Who Is Mac Maharaj? By Devi Rajab, award winning Columnist

Who is Mac Maharaj? Who was Mac Maharaj? There is a tendency in history to demonism prominent figures that have fallen and view them only in light of their transgressions. Everything else does not matter. One sees this in the life of Lawrence Van der Post once the darling of his followers and whose books now are found languishing at give away prices of less than a loaf of bread in second hand bookstores. He lied, he forged and he made up stories or so the aspersions go.  Salman Rushdie is another example of a fallen anti hero whose earlier writings ought to still be read for their intrinsic value and appreciated as works of art. Instead the man has been tarred and feathered discredited with all his good deeds embroiled with the bad. It is in this regard that I ponder about a man like Mac Maharaj whom I think should not be dismissed as a product of his latter failings alone. He surely was more than being Zuma’s  ‘imbongi’ , his puppy dog who loved licking his master’s wounds as though it were his very own. He is surely more than the man accused of corrupt practices. The Mac Maharaj that his comrades describe is not the same person that we the public know or think we know. He is often remembered for being a crusty but fearless thinker who orchestrated after meticulous calculations how the smuggling of Mandela’s 500 page autobiography, Long Walk to Freedom out of prison by painstakingly transcribing the entire work into 60 foolscap pages. This called for dedication and guts because if he were found out he would have had to pay heavily for it
When is an individual his or her true self?  Perhaps Descartesian logic is applicable in this context. In conducting his famous wax experiments he first considers all the sensible properties of a ball of
wax <http://en.wikipedia.org/wiki/Wax>  and points out that all these properties change as the wax is moved closer to a fire. The only properties that necessarily remain are extension, changeability and pliability: I recall sitting under a tree and teaching this course which was a compulsory one for every student from Science and Medicine to Humanities at the University of Lawrence in Kansas. ( I wish this were the case at all our SA universities today). The students were mesmerised:   Let us take, for example, this piece of wax: it has been taken quite freshly from the hive, and it has not yet lost the sweetness of the honey which it contains; it still retains somewhat of the odour of the flowers from which it has been culled; its colour, its figure, its size are apparent; it is hard, cold, easily handled, and if you strike it with the finger, it will emit a sound. Finally all the things which are requisite to cause us distinctly to recognise a body are met with in it. But notice that while I speak and approach the fire what remained of the taste is exhaled, the smell evaporates, the colour alters, the figure is destroyed, the size increases, it becomes liquid, it heats, scarcely can one handle it, and when one strikes it, no sound is emitted. Does the same wax remain after this change?

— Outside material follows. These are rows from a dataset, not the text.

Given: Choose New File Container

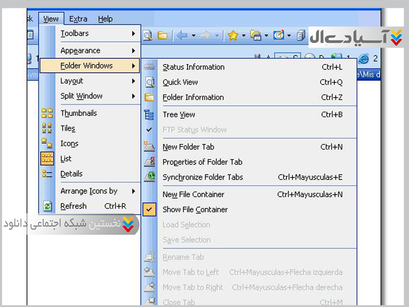Looking at the screenshot, I should pos(193,194).
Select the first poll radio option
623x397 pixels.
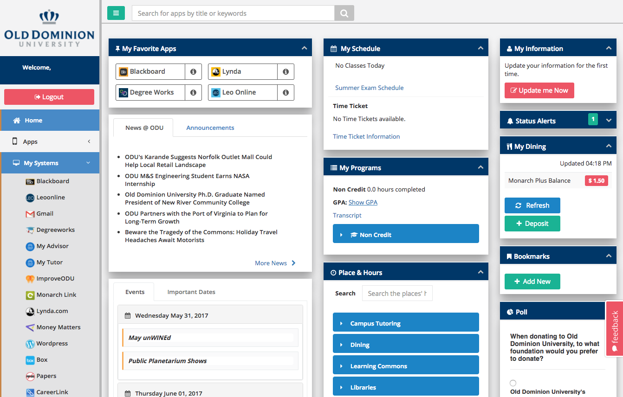(513, 383)
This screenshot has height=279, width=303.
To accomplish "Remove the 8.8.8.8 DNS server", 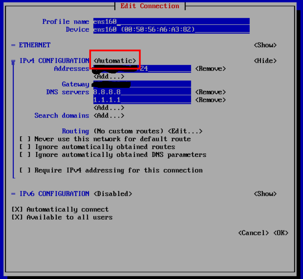I will [x=210, y=92].
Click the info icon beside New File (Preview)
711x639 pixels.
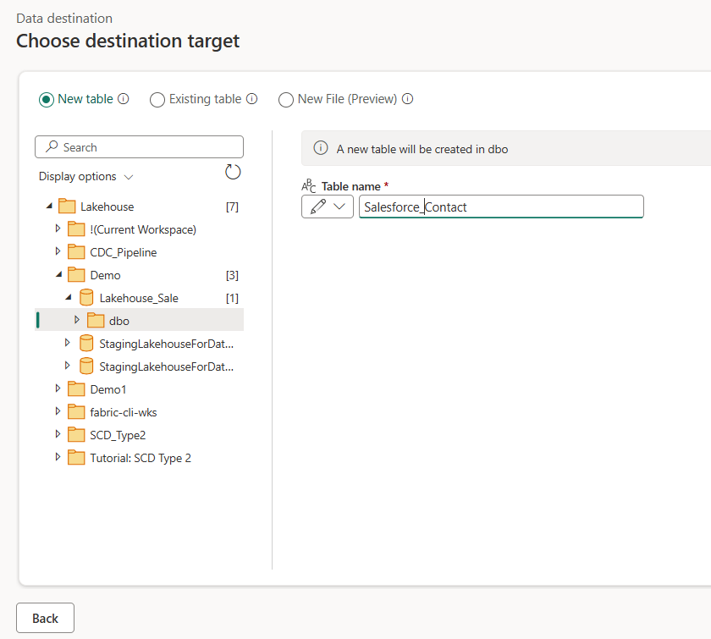[x=408, y=99]
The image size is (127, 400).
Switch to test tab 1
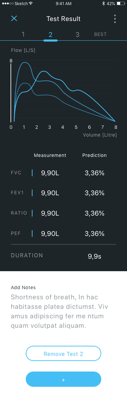click(x=23, y=35)
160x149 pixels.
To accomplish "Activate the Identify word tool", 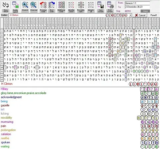I will (x=71, y=5).
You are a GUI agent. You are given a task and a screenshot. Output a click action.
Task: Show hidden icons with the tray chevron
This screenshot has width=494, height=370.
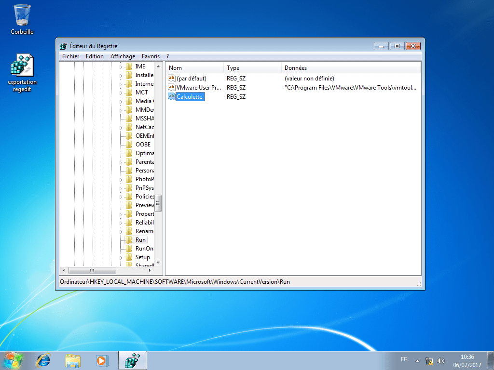coord(416,360)

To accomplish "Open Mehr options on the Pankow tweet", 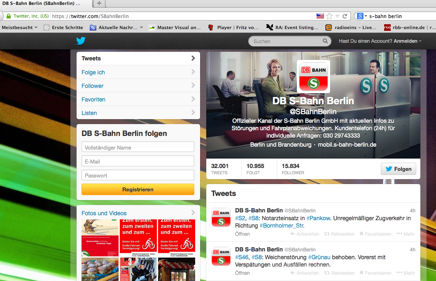I will pos(399,234).
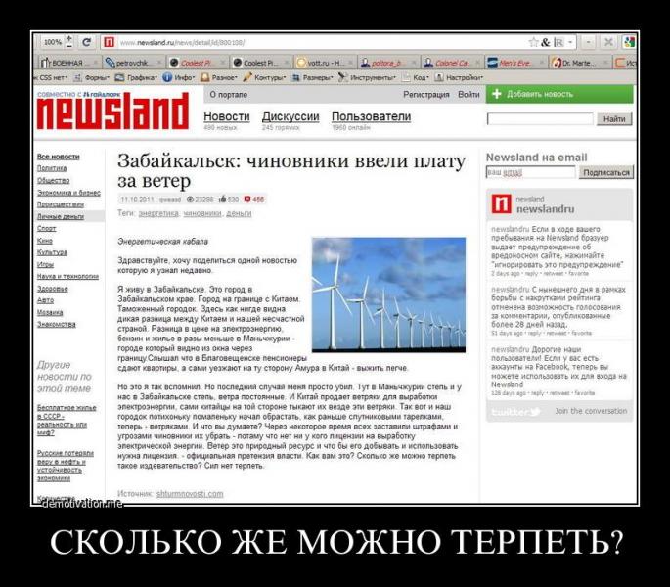
Task: Click the 'энергетика' tag link
Action: pyautogui.click(x=158, y=212)
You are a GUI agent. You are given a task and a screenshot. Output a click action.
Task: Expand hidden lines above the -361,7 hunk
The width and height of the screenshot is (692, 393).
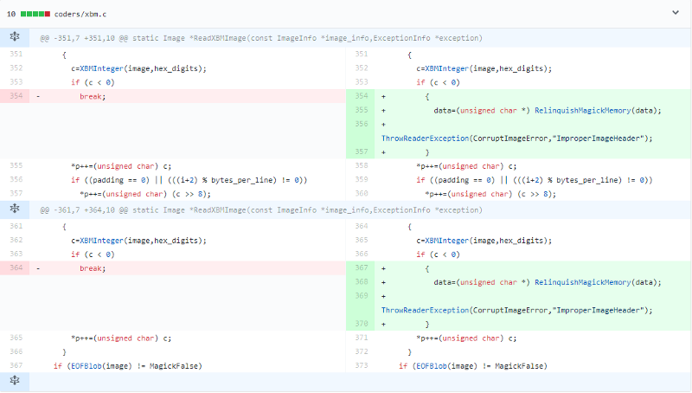[14, 209]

Lets draw this analogy to human beings like Mac Maharaj and perhaps then we may understand a more holistic personality. Mandela in the forward to the book entitled Shades of Difference: Mac Maharaj and the struggle for SA by Padraig O’Malley describes Mac as an insightful personality whose thinking on any issue broadened the understanding of his comrades strategically. He taught the underground that it must respect rather than simply hate the enemy. “If you hated the enemy, you dismissed him, depersonalised him and as a result you would always underestimate his ability to destroy you. Whatever your feelings, you had to put them aside and remember that the enemy was a clever fellow, not some stupid Boer. Hatred would kill you not the enemy” In battle these insights are crucial and yet history shows how even the great John F Kennedy misjudged the enemy in his battle with Cuba at the Bay of Pigs. But strangely Mac never took his own advice as he was known to be very argumentative with his warders, quick with backchat and barbed remarks, often the bane of his comrade’s lives. He was not an easy person to get along with but they respected his integrity and dedication to his convictions. Perhaps on account of his feisty temperament he was severely tortured significantly more so than any of this comrades. In one instance he had been hung out of a window on the 7th floor of the Grays, suspended by his ankles, first two and then one, nothing but empty space between him and the street below. In many instances prisoners were accidentally or deliberately dropped to their death which was then reported as suicide. What ever happened to the Swanepoel  who Mac and others regarded as the most brutal of all the torturers. Ruth First saw fire in his eyes.  Instead a humane TRC offered amnesty to all these officials.  So which Mac is the real man? The brave dedicated freedom fighter or the spin doctor who underestimated the intelligence of the broader SA population  and forced us to believe his pathetic attempts to cover up for his friend who gave him a job. And all the while we as tax payers had to foot the bill for this idiotic scam.
I would venture to say that as SA we have to see the whole picture and claim responsibility for our past. In doing so I would like to salute Mac Maharaj for being a product of his whole history and not to just dismiss him as Zumas stooge. Surely we owe him more than that. Let wisdom prevail in all matters of judgement.